Write out the records that follow exactly. Do not include pictures.

== Data records ==

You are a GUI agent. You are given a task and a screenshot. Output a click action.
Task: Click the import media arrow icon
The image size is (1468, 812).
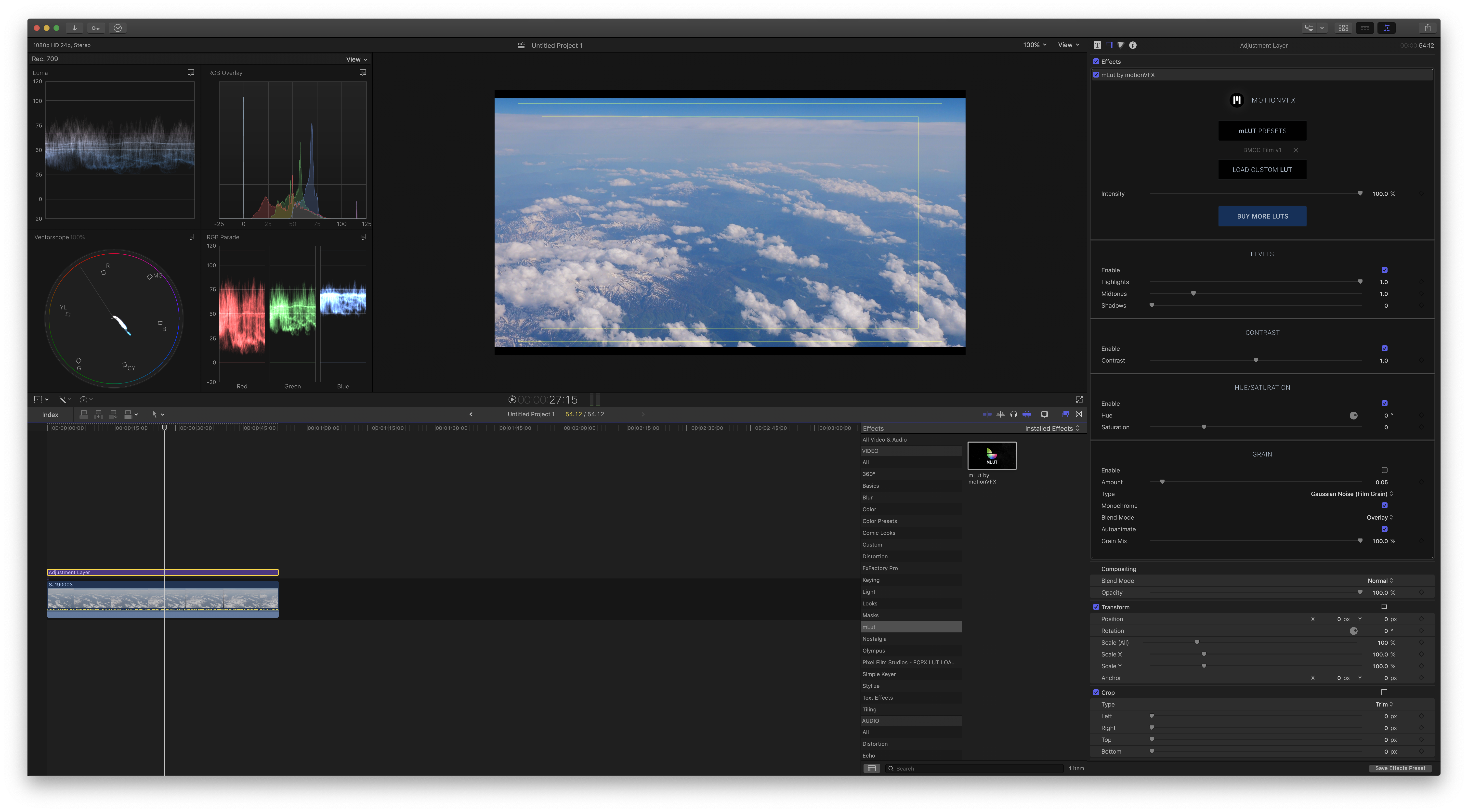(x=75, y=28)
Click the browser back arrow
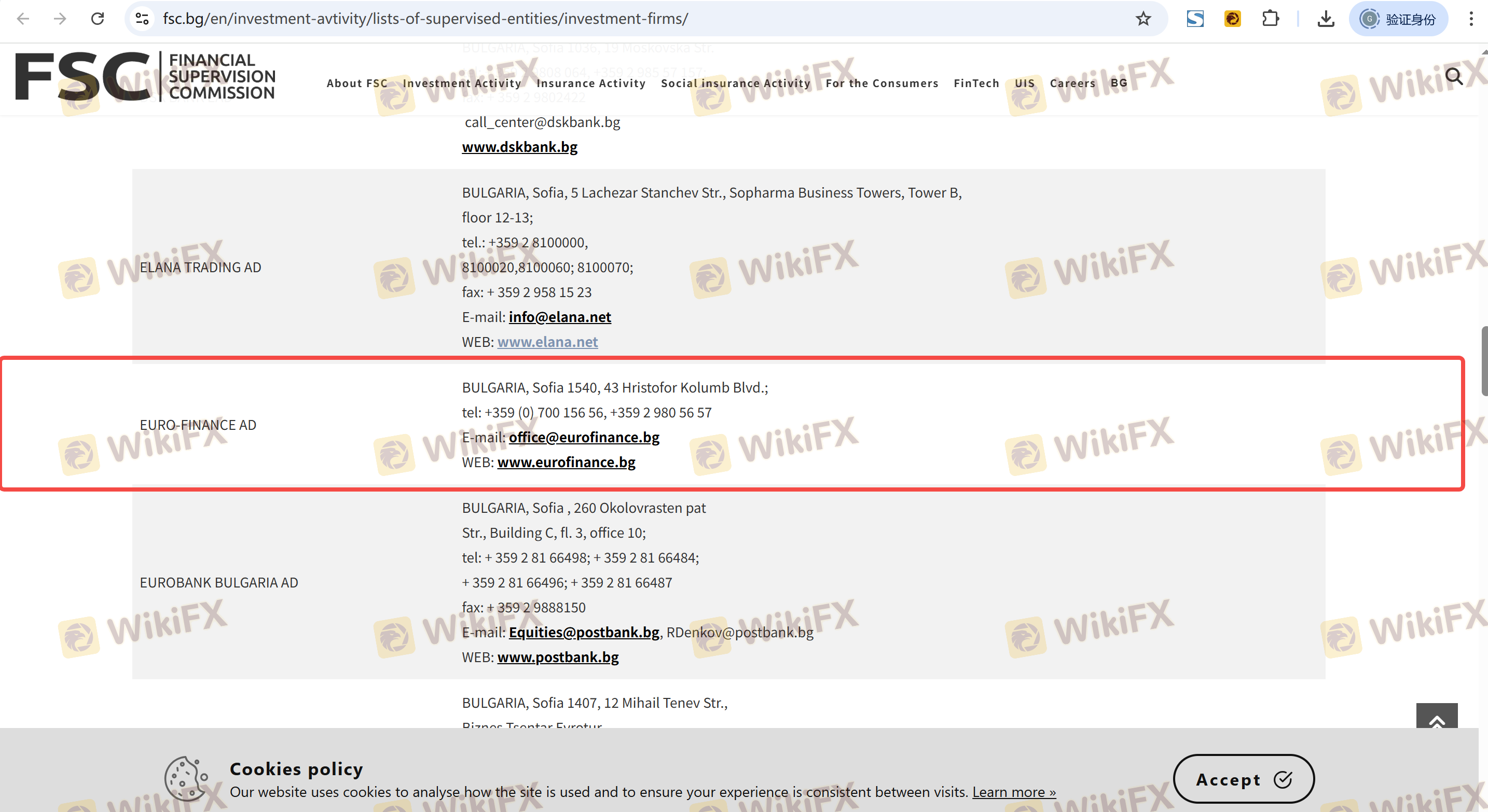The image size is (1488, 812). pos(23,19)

===

**Exercise response**
You are a GUI agent. You are given a task and a screenshot. Output a click action.
Task: Click the import media arrow icon
The image size is (1468, 812).
(x=75, y=28)
Click the browser back arrow
The image size is (1488, 812). pos(23,19)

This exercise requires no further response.